### Exercise prompt:
Lift out each line of the data that holds "Choose".
◆ ◆ ◆ ◆ ◆
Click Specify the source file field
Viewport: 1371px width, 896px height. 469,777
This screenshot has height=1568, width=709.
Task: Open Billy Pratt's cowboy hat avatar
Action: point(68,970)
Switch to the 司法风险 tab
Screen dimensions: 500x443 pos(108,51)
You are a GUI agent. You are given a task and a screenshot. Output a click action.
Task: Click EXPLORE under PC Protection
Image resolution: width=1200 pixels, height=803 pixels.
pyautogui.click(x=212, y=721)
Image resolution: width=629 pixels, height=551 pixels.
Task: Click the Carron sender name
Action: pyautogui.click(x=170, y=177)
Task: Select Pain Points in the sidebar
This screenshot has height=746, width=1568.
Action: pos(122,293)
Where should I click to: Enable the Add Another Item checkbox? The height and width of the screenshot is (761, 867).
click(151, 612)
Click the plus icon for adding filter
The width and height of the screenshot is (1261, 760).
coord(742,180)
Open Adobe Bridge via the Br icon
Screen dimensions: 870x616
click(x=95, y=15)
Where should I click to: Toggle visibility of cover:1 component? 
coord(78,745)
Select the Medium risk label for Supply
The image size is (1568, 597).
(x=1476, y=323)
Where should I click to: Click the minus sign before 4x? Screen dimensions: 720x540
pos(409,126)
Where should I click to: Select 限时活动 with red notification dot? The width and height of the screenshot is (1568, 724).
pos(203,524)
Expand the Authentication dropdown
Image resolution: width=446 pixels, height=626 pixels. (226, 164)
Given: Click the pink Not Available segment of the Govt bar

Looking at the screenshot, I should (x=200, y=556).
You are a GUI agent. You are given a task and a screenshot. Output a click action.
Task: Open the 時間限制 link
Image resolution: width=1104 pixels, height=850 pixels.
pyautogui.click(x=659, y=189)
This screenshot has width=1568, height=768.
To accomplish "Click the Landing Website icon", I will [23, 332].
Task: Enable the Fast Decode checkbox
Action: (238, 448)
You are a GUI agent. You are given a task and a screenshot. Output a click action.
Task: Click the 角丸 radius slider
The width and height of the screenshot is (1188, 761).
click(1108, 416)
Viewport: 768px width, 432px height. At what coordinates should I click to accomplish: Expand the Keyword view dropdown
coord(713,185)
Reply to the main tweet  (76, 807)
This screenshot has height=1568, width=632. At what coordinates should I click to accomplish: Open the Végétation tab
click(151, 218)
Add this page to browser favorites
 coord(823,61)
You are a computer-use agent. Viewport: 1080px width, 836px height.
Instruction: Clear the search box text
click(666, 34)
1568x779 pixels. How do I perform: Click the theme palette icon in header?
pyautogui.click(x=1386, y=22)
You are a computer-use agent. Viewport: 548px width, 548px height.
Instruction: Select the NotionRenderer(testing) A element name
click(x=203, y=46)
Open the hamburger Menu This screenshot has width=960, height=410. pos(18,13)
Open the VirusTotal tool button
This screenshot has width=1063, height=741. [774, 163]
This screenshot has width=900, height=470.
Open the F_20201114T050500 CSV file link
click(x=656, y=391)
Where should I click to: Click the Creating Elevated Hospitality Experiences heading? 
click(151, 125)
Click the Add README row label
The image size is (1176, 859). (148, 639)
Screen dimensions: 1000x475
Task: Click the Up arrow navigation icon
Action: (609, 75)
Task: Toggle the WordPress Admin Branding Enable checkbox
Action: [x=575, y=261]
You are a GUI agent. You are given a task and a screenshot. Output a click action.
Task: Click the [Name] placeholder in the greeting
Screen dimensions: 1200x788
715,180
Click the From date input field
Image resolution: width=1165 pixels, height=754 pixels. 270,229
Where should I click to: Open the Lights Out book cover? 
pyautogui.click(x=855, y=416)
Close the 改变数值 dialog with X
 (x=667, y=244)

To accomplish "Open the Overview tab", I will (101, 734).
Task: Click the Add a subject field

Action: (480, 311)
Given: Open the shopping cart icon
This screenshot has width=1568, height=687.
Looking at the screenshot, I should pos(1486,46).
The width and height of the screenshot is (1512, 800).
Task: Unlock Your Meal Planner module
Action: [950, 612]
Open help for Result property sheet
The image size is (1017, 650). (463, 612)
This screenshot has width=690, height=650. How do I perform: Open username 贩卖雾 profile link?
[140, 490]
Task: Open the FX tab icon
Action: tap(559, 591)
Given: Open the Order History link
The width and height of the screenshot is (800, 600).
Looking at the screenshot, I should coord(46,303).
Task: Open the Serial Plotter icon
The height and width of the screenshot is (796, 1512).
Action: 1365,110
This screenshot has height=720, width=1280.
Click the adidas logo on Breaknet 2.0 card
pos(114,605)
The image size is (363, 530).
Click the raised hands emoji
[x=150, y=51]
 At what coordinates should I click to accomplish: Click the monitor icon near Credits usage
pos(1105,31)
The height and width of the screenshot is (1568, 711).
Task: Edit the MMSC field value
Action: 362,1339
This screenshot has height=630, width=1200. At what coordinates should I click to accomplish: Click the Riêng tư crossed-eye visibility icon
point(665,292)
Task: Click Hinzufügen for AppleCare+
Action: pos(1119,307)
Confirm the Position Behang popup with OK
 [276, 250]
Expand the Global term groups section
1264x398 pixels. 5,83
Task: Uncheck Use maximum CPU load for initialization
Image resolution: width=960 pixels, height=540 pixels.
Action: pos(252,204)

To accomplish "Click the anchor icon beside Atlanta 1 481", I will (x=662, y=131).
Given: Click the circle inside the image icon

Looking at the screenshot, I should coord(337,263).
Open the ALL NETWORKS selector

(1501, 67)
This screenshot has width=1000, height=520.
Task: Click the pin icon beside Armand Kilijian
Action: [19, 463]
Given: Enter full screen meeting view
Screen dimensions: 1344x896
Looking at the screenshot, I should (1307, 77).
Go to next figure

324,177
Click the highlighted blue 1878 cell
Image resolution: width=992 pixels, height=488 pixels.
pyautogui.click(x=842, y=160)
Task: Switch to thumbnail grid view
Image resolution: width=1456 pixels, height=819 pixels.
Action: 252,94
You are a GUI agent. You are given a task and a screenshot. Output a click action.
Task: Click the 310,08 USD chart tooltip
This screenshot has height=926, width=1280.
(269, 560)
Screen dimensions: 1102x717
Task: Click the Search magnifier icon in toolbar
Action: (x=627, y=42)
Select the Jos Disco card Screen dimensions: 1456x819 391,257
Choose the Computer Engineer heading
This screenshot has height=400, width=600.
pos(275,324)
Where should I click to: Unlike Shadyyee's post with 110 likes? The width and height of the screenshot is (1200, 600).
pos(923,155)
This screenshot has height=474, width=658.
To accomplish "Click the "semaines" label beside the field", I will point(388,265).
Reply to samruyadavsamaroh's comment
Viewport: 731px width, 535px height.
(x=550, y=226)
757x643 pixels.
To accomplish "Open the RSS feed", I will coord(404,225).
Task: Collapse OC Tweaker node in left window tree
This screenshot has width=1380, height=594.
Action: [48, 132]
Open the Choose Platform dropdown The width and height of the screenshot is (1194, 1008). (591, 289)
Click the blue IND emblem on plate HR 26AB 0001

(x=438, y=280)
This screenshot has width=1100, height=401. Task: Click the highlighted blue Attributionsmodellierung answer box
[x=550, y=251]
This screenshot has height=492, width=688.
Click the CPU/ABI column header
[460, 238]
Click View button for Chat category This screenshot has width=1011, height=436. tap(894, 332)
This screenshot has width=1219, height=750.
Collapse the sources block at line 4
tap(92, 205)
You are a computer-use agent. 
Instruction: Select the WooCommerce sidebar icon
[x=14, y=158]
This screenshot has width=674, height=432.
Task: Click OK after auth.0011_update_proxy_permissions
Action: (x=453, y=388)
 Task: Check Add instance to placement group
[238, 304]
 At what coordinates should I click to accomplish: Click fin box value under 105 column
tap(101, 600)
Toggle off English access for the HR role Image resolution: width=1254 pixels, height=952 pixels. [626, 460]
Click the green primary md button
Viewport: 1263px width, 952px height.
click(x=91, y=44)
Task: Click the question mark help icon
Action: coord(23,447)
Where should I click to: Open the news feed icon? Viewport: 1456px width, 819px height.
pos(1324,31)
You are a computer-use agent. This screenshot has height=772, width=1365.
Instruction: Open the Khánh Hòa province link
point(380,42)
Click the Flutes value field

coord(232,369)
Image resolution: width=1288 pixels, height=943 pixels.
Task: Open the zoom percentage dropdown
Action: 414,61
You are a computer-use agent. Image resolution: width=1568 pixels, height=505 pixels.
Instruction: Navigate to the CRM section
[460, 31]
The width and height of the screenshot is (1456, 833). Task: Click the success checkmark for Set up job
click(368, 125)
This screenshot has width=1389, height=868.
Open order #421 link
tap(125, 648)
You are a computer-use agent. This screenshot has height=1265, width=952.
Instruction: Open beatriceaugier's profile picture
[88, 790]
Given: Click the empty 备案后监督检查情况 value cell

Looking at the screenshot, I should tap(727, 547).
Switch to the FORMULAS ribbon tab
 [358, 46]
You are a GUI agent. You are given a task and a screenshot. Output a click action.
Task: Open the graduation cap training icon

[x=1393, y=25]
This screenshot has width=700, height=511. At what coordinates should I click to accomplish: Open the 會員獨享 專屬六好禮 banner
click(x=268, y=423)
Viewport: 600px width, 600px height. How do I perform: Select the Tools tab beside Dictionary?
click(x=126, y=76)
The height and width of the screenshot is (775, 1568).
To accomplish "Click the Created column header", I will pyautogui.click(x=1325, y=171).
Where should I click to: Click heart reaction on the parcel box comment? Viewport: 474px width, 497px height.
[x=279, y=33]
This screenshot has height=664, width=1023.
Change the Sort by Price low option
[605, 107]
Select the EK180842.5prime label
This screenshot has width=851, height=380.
◆ ◆ ◆ ◆ ◆
### Result of the task:
Choose the Computer Engineer heading
Open the Choose Platform dropdown The width and height of the screenshot is (1194, 1008). (591, 289)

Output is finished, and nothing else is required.